1

I have some folders in S3 bucket in which i have files. Since S3 stores data like a unix system and thus the ordering of folder numbers are 1,10,11,12,2,3 instead of 1,2,3,10,11,12..

I'd like to read folders in sequence 1,2,3,10,11,12.. and then read the files in them..

I have attached a snippet along with a code that i'm trying but it's not working the way i want.
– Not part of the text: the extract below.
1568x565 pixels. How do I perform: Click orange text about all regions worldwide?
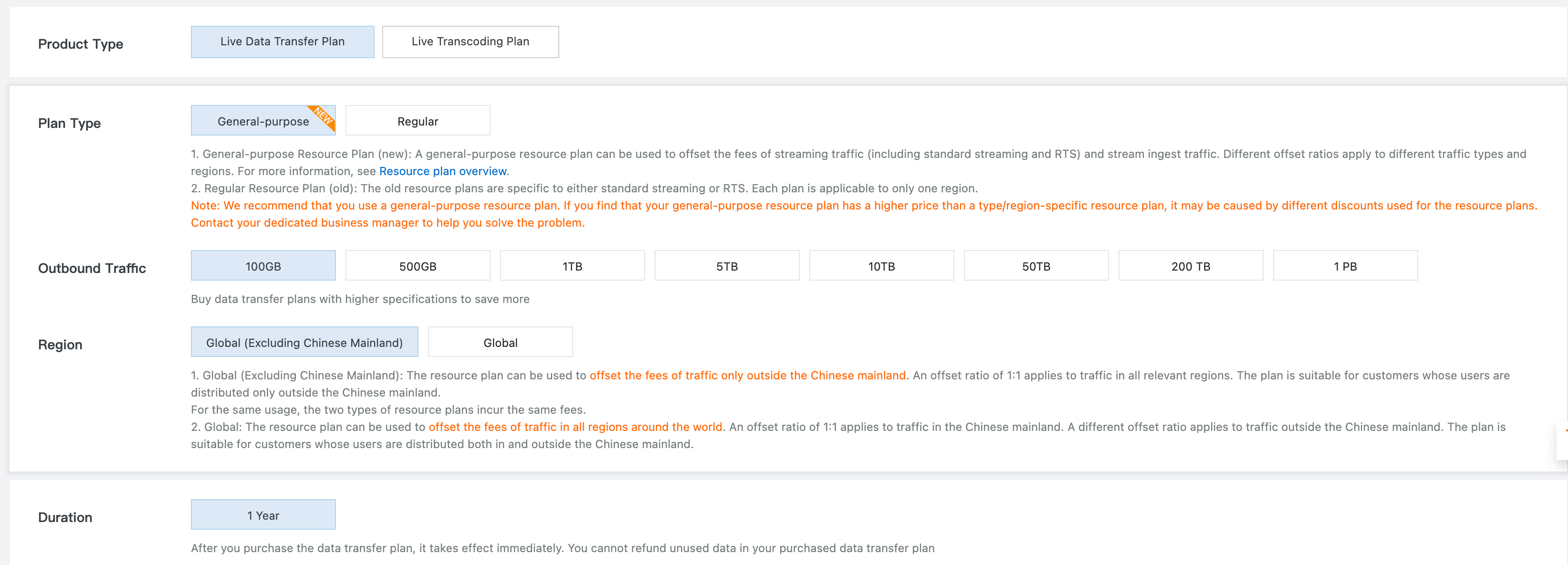(x=575, y=427)
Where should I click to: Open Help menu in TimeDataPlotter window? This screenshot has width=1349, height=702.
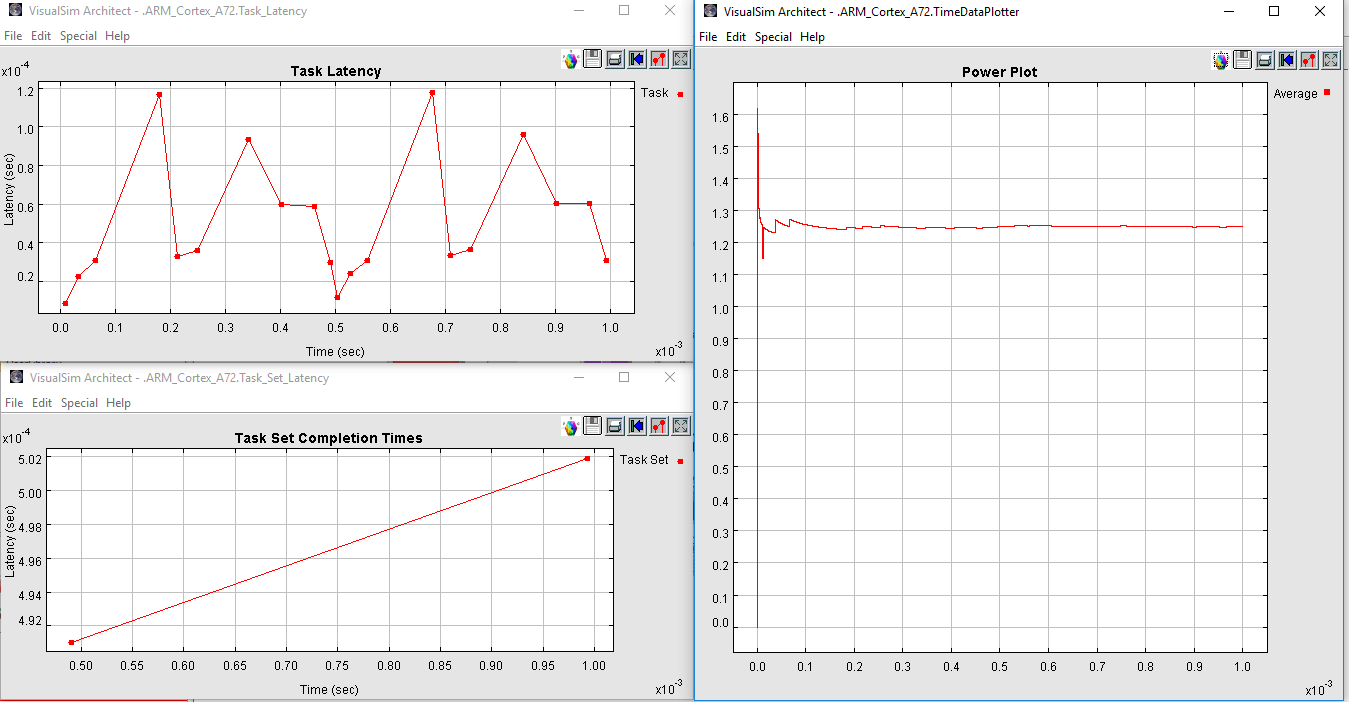click(812, 37)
As you see the folder name has a number(-0.png-analysis,-1.png-analysis,-10.png-analysis,-11.png-analysis,-2.png-analysis) but the sequencing is incorrect.. Is there a way they can be read in 0,1,2,3,10,11 order?

for i in bucket.objects.all():
    #print(i.key)
    if i.key.endswith('tables.csv'):
        #s = i.key.split('-')[2]
        print(i.key.split('/')[1])
        #print(sorted(s,key = lambda x: x.split('.')))
        #p = i.key.split('-')[2]
        #print(p)

enter image description here

karan
  • 309
  • 2
  • 10
  • One workaround could be to store all the objects in a `dict` with keys as their sequence (1,2,3,11,10...) and then loop over that dict to get each object. – CaffeinatedCod3r Sep 01 '20 at 09:41
  • Thanks for the response, but can you please tell me in terms of code? i'm not able to convert this logic of yours into code..@CaffeinatedCod3r – karan Sep 02 '20 at 11:13

1 Answers1

1

As i said to store all objects using their sequence number as key in a dict and iterating on this dict.

Here's how it would look like


import boto3
import collections

s3 = boto3.client('s3')    
my_dict = {}

for obj in bucket.objects.all():
    if obj.key.endswith('tables.csv'):
        my_dict[int(obj.key.split('/')[1].split('-')[2].split('.')[0])] = obj.key
    
print(my_dict)

od = collections.OrderedDict(sorted(my_dict.items()))

for k,v in od.items():
    csv_obj = s3.get_object(Bucket='bucket', Key=v) 
    print(csv_obj['Body'].read().decode('utf-8'))

NOTE: I assume you don't have any two files which have same sequence as this will only get the latest file with that sequence number and you will not be able to retrieve previous files.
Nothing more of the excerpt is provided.